Question

Find \(f^{\prime}(x)\) for each function. $$ f(x)=e^{x^{3} \ln x} $$

Short answer

\( f^{\prime}(x) = x^2 e^{x^3 \ln x} (3 \ln x + 1) \)

Step-by-step solution

Identify the Inner Functions

The given function is complex and can be expressed in terms of inner functions using a combination of exponential and natural logarithm functions. Identify the inner functions: let \( u(x) = x^3 \ln x \) such that the original function becomes \( f(x) = e^{u(x)} \).

Differentiate the Inner Function \(u(x)\)

Differentiate \( u(x) = x^3 \ln x \) using the product rule. \[ \frac{d}{dx}[x^3 \ln x] = \frac{d}{dx}[x^3] \cdot \ln x + x^3 \cdot \frac{d}{dx}[\ln x] \]Calculate each derivative: \( \frac{d}{dx}[x^3] = 3x^2 \) and \( \frac{d}{dx}[\ln x] = \frac{1}{x} \).Combine them: \[ 3x^2 \ln x + x^3 \cdot \frac{1}{x} = 3x^2 \ln x + x^2 \]

Differentiate the Outer Function

The outer function is an exponential function \( f(x) = e^{u(x)} \). Use the chain rule to find the derivative: \[ f^{\prime}(x) = e^{u(x)} \cdot \frac{d}{dx}[u(x)] \]Substitute \( \frac{d}{dx}[u(x)] = 3x^2 \ln x + x^2 \) from Step 2.Thus, \[ f^{\prime}(x) = e^{x^3 \ln x} \cdot (3x^2 \ln x + x^2) \]

Simplify the Derivative Expression

Simplify the expression for \( f^{\prime}(x) \).The derivative is: \[ f^{\prime}(x) = e^{x^3 \ln x} (3x^2 \ln x + x^2) \]This can be factored further into: \[ f^{\prime}(x) = x^2 e^{x^3 \ln x} (3 \ln x + 1) \]

Key concepts

Product Rule

When differentiating functions, it's essential to know when to use the product rule. If you have two functions multiplied together, their derivative is not just the derivative of each function multiplied. Instead, the product rule tells us:

• Calculate the derivative of the first function and keep the second function as it is.
• Keep the first function as it is, and calculate the derivative of the second function.

Finally, add these two results. In mathematical terms, for two functions \( u(x) \) and \( v(x) \), the derivative is given by:\[\frac{d}{dx}[u(x)v(x)] = u'(x)v(x) + u(x)v'(x)\]In this exercise, we used the product rule to differentiate \( u(x) = x^3 \ln x \). Here, \( x^3 \) is one function, and \( \ln x \) is another. Applying the product rule helps us find:\[3x^2 \ln x + x^3 \cdot \frac{1}{x} = 3x^2 \ln x + x^2\]Using the product rule correctly is crucial for functions where multiplication is involved.

Chain Rule

The chain rule is your go-to tool when you need to differentiate a composite function. Composite functions are functions within functions, like \( f(x) = e^{u(x)} \), where \( u(x) \) is itself another function.
To apply the chain rule, follow these steps:

• Differentiate the outer function, leaving the inner function unchanged.
• Multiply this result by the derivative of the inner function.

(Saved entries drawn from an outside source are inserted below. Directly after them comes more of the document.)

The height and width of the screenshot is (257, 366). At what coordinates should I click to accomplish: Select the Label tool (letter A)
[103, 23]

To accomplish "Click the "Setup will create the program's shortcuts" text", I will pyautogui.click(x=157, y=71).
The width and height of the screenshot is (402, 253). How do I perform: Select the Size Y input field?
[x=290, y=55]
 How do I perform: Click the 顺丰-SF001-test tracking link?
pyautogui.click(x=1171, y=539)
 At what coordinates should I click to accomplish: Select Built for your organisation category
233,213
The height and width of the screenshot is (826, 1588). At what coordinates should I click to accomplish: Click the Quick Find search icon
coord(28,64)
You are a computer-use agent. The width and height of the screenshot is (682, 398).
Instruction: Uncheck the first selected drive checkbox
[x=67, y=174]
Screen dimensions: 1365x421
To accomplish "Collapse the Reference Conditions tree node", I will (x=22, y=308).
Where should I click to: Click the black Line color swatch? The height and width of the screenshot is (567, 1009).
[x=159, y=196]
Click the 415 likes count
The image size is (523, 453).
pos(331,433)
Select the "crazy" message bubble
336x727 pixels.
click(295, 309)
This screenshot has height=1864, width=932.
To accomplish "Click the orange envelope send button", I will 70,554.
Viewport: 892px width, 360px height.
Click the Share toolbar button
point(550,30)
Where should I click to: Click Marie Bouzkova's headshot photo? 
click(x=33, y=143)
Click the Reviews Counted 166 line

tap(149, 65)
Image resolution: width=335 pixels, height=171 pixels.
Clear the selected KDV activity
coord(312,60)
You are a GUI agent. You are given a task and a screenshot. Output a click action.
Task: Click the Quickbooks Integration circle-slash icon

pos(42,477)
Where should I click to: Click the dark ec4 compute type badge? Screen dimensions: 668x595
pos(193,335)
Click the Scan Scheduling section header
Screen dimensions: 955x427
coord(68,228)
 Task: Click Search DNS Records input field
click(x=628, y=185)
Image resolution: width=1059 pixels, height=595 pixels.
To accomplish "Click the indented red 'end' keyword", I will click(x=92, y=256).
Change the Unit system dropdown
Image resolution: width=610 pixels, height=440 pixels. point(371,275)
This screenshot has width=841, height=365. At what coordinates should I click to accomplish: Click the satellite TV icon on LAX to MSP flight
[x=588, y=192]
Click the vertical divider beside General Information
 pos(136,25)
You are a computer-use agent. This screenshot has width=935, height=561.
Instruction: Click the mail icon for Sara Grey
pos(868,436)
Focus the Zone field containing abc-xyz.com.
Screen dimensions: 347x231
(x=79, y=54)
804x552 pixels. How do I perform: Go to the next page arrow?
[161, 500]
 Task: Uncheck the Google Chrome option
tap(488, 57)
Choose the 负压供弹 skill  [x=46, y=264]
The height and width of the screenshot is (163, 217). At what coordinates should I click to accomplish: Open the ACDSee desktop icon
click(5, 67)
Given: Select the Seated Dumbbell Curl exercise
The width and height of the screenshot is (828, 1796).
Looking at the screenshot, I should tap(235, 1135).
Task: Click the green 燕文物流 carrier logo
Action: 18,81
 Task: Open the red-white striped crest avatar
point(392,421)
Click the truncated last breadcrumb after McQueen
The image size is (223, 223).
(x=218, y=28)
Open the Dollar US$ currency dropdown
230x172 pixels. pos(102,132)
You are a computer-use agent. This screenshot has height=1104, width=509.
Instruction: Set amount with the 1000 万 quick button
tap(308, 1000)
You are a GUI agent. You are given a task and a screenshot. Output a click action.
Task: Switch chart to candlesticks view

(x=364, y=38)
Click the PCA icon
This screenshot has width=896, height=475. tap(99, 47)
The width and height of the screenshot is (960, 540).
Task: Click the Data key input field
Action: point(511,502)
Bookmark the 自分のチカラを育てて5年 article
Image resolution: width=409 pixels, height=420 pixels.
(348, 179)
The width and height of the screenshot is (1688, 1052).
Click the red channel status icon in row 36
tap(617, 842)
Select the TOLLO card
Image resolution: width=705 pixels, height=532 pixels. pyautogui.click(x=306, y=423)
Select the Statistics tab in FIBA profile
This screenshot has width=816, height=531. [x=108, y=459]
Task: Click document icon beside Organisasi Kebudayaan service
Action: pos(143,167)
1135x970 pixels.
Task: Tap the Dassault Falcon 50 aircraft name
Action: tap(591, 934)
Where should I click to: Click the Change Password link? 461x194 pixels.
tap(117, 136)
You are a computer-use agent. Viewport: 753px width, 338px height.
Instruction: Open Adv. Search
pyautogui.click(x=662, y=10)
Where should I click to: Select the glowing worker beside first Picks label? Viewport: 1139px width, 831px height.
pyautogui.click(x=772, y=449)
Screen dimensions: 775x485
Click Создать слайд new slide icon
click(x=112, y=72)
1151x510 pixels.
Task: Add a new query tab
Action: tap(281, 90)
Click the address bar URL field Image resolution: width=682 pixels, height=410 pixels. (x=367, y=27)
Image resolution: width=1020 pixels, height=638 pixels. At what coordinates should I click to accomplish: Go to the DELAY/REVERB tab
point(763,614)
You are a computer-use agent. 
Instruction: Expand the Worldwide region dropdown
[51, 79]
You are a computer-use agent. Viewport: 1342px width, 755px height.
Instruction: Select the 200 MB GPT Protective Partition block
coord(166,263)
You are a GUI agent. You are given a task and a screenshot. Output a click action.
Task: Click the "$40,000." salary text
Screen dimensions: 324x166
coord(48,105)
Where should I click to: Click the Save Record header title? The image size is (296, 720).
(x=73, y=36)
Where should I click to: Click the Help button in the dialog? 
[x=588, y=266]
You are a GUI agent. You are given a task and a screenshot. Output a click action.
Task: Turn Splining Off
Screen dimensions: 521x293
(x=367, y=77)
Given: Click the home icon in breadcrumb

In this problem, the outer function is \( e^{u(x)} \), and the inner function is \( u(x) = x^3 \ln x \). The chain rule formula would thus be:\[f^{\prime}(x) = e^{u(x)} \cdot \frac{d}{dx}[u(x)]\] Inserting the value from our earlier derivative of \( u(x) \), we find:\[e^{x^3 \ln x} \cdot (3x^2 \ln x + x^2)\]Mastering the chain rule allows you to break down complex functions into simpler parts, making differentiation manageable.

Natural Logarithm Differentiation

The natural logarithm, denoted as \( \ln x \), is a common function you'll encounter in calculus. Differentiating \( \ln x \) has a straightforward rule: its derivative is \( \frac{1}{x} \).
This rule simplifies the process of dealing with logarithmic functions in differentiation. For instance, in the given exercise, we deal with a product \( x^3 \ln x \), and differentiating \( \ln x \) directly gives us \( \frac{1}{x} \).
The natural logarithm has unique properties that make it especially useful for simplifying expressions involving exponents. This exercise showcases how logarithmic differentiation can be combined with other rules, like the product and chain rules, to solve complex derivatives.

• Remember, the derivative of \( \ln x \) is always \( \frac{1}{x} \).

When dealing with problems involving natural logs, apply this rule wherever \( \ln x \) appears, and proceed with any additional rules as necessary. This understanding enriches your toolkit for handling exponential and logarithmic functions in calculus.